Positionnement pour les législatives de 2023: Ce qui joue contre les députés « carriéristes»

Les Législatives de 2023 donnent de l’insomnie à une catégorie de députés. Et pour cause, de l’application en intégralité  ou en partie de l’article 80 nouveau de la Constitution révisée dépend leur sort.

 

Seront-ils ou pas sur la ligne de départ ? Qu’ils soient de l’Union progressiste (Up) ou du Bloc républicain (Br), les députés ayant déjà totalisé 3 mandatures à l’Assemblée nationale ne savent pas, pour le moment, sur quel pied danser. Leur inquiétude réside au niveau de l’interprétation que feront leurs partis politiques de l’article 80 nouveau de la Constitution révisée qui stipule : « Les députés sont élus au suffrage universel direct. La durée du mandat est de cinq (05) ans renouvelable deux fois… ». La même disposition a été reprise à l’article 143 du Code électoral « Les députés à l’Assemblée nationale sont élus au suffrage universel direct au scrutin de liste à la représentation proportionnelle pour un mandat de cinq (05) ans. Ils sont rééligibles deux fois… »

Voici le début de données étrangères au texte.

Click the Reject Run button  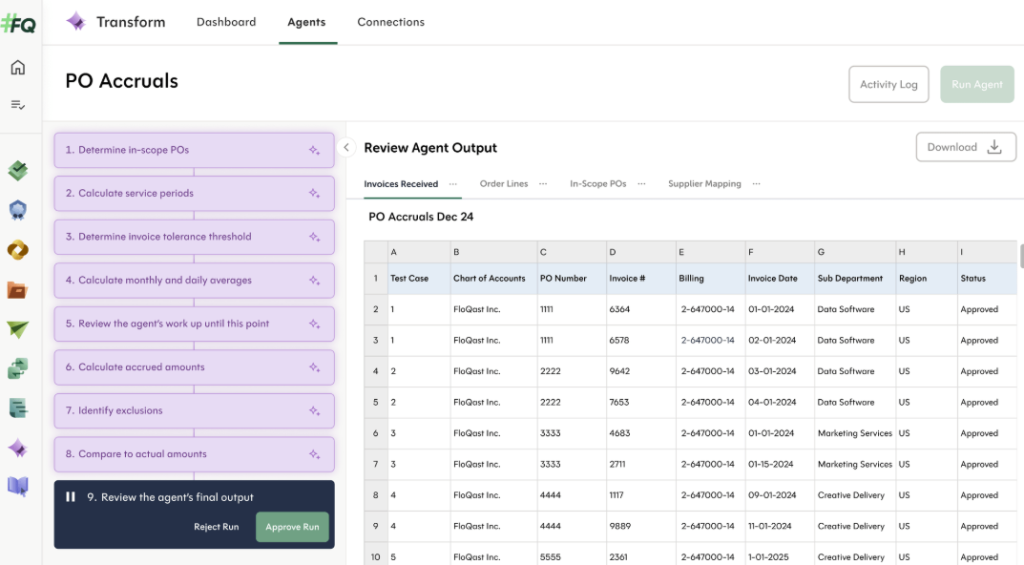(x=216, y=527)
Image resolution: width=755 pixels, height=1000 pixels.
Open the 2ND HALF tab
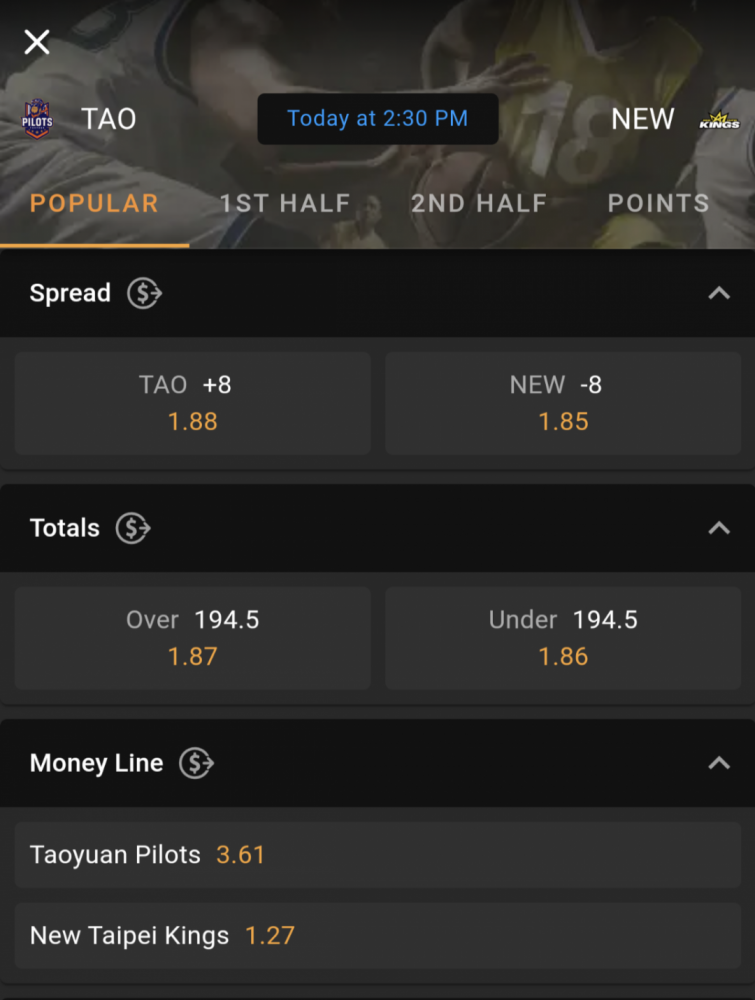(x=479, y=203)
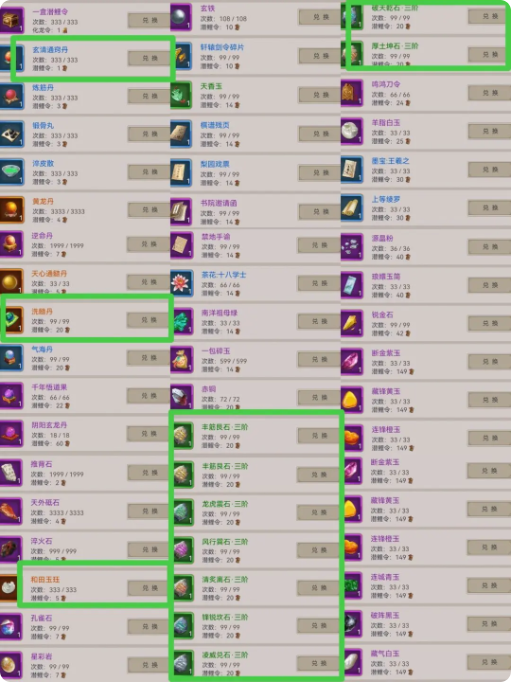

La Constitution ayant été révisée en 2019, les députés qui totalisaient déjà trois mandats peuvent, à juste titre, penser qu’ils ne sont pas concernés, étant donné que la loi dispose pour le futur. Mais attention ! Tout peut arriver et ils le savent. La volonté du chef de l’Etat d’injecter du sang neuf à l’Assemblée nationale est un secret de Polichinelle. Mais à côté de cette volonté, d’autres paramètres entrent en jeu. Patrice Talon est en fin de mandat. Dans tous les pays, les fins de mandats sont difficilement gérables. Le député « docile » peut montrer un autre visage, dès lors qu’il sait que le chef, à  qui il avait juré loyauté, est en train de partir. Et qui mieux que les députés « doyens » du Parlement pour jouer les trouble-fêtes quand le chef ne s’y attendait pas ? On a vu cela avec Boni Yayi. Et Patrice Talon doit déjà s’en douter. Pour se mettre à l’abri de surprises désagréables, il peut donc décider de balayer  tout ce beau monde. L’entrée en vigueur de la disposition de l’article 80 nouveau de la Constitution révisée serait le prétexte tout trouvé. Tous les députés ayant déjà totalisé trois mandatures ne seront pas reconduits sur les listes Up et Br. Mais les partis politiques et par ricochet le chef de l’Etat peut aussi procéder autrement. Compte tenu des informations à sa disposition et du poids d’un député « carriériste » dans sa circonscription électorale, le chef de l’Etat peut décider de le reconduire. Patrice Talon pourrait, le cas échéant, entrer en négociation avec ces députés, trouver la formule adéquate pour leur recasement, comme c’est le cas avec Bruno Amoussou, Idji Kolawolé ou même récemment avec les députés nommés ambassadeurs. Dès lors, c’est son appréciation qui compte. Elle ne sera certainement pas en faveur des députés  « carriéristes » qui, en plus, trainent des casseroles.

Deux choses jouent alors contre cette catégorie de parlementaires. La 1ère, c’est la loi qu’ils ont eux-mêmes votée, pensant qu’elle dispose pour l’avenir, et donc ne prend pas en compte les mandats antérieurs. La seconde, c’est leur passé, les griefs à leur encontre dans des dossiers de malversations. D’où le branle-bas observé depuis quelques temps dans le rang des députés « doyens » qui rivalisent d’ardeur pour attirer l’attention de Patrice Talon.